In a new 84-page research paper on 24 alternative ideas for the next few years entitled “Imagine 2030,” Deutsche Bank analyst Jim Reid offered a bullish outlook for cryptocurrencies over the next decade and that will also replace cash.

The media Bloomberg noted that Reid believes that the new asset class could prosper in the 2020s due to the impending disappearance of fiat money.

Reid explains that the growing doubts about the sustainability of the currencies backed by governments could be aggravated by more inflation, which could lead more people to digital assets.

For Deutsche Bank, crypto will replace cash in 2030

For Reid, the forces that held the fiat system together now seem “fragile,” and it is likely that the era of government-backed currencies is coming to an end.

So far, cryptocurrencies have been additions, rather than substitutes, to the global money inventory. Over the next decade, this may change.

In addition, Reid predicted that gold and cryptocurrencies, generally considered safe haven assets, are in a position to explode in a “violent reaction” against fiat currencies.

However, to gain greater acceptance, digital assets must overcome some obstacles, according to Cointelegraph. In principle, the perceived legitimacy in the eyes of governments and regulators, which implies price stability and allows global reach in the payment market.

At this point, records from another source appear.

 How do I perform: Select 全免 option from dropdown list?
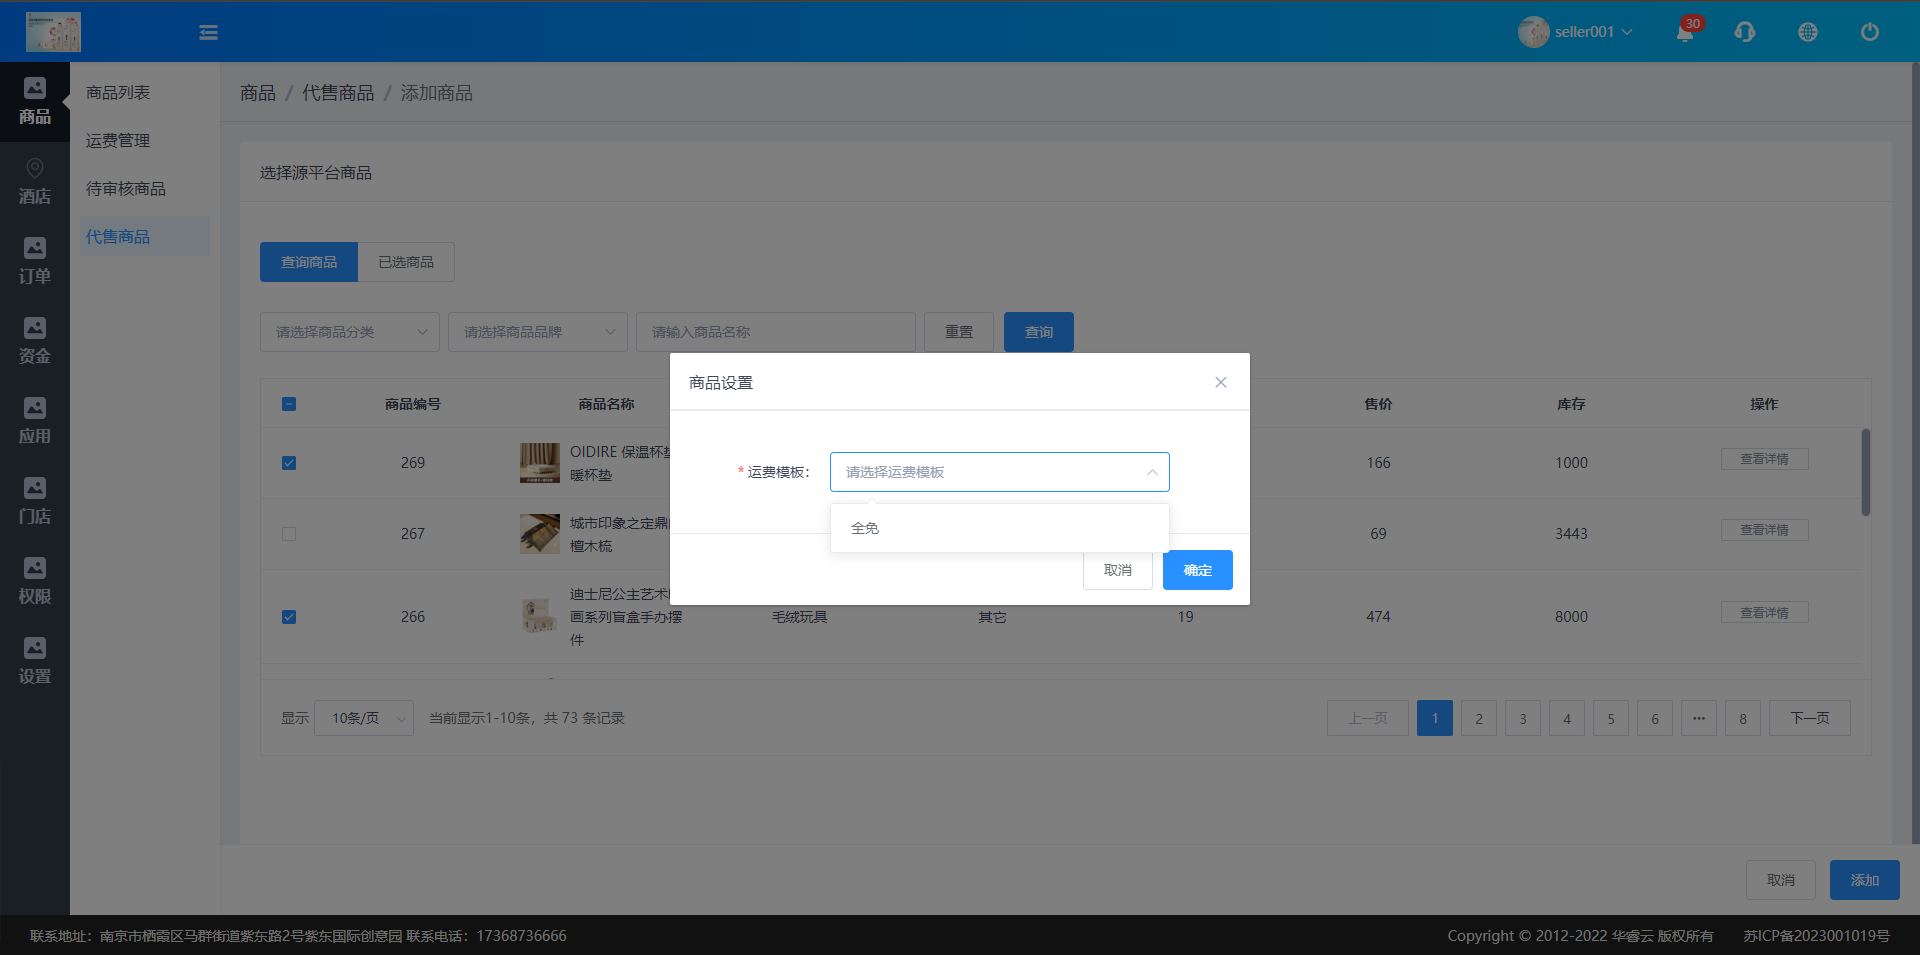865,528
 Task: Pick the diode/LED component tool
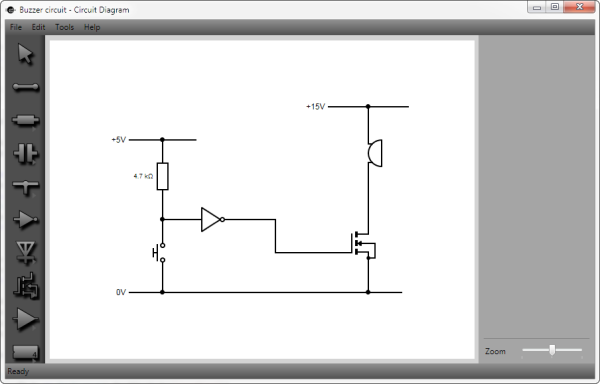pos(26,252)
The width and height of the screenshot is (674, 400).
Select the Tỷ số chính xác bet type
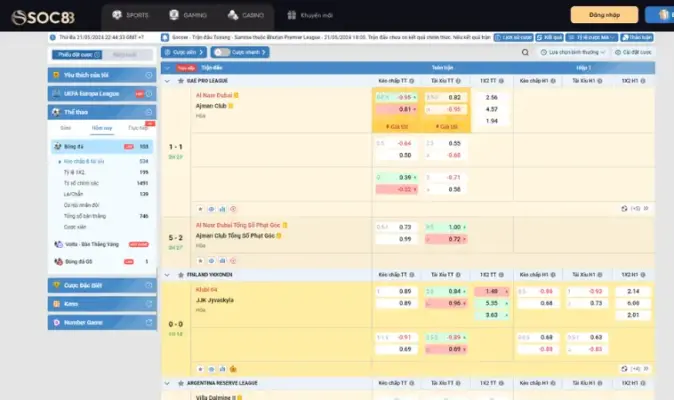pyautogui.click(x=81, y=183)
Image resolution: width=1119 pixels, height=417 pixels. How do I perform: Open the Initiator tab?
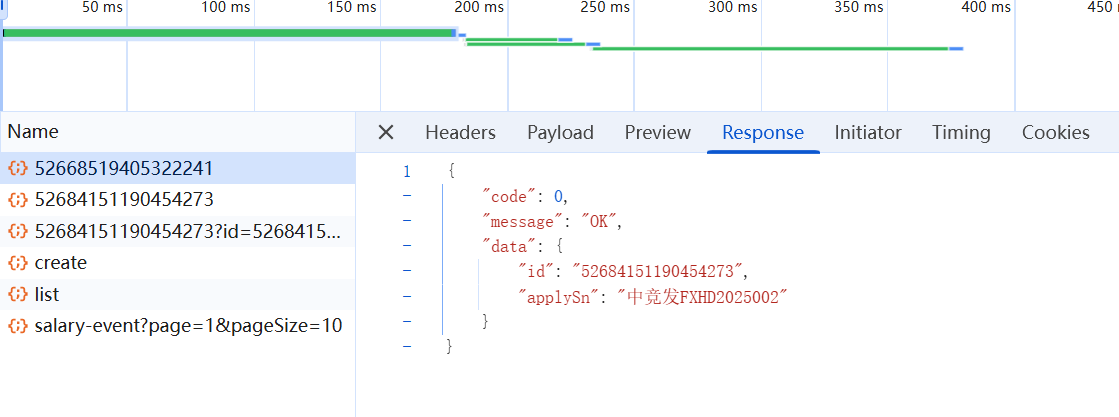868,132
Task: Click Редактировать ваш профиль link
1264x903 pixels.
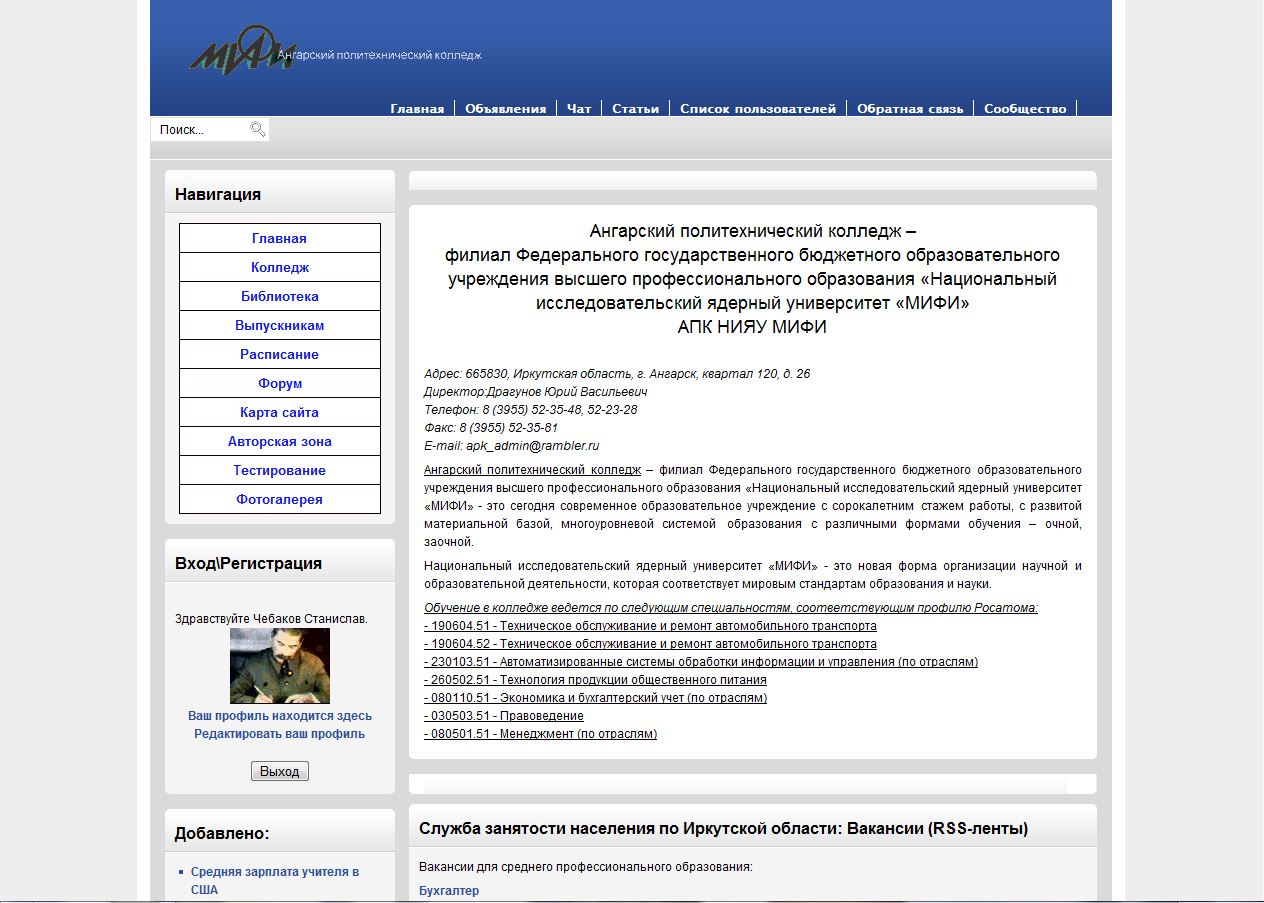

Overcoming regulatory obstacles will expand its attractiveness and increase the potential to eventually replace cash. At the same time, Reid noted that with widespread adoption new challenges will arise.

Among the main threats to the supposed digital financial system, Reid mentioned the dependence on electricity, cyber attacks and a digital war.

Reid expressed:

“While that happens, the line between cryptocurrencies, financial institutions and the public and private sectors can become blurred.”

Banks also yield

The analyst said that assuming that governments support cryptocurrencies and consumers want them, “adoption rates will boost the timeline for general use.”

To prove the point, the German bank included a chart that established the correlation between the growth of Internet and Blockchain wallet users. Through the data that began when both the Internet and Bitcoin entered the public eye (since 2011 for Blockchain wallet users), a close correlation can be seen between the two technologies.

In the data, Deutsche Bank estimates an increase in the current number of Blockchain wallet users. From around 75 million it would go to 200 million by 2030.

The bank added:

“The incentives of governments and card providers are such that digital currencies are inevitable.”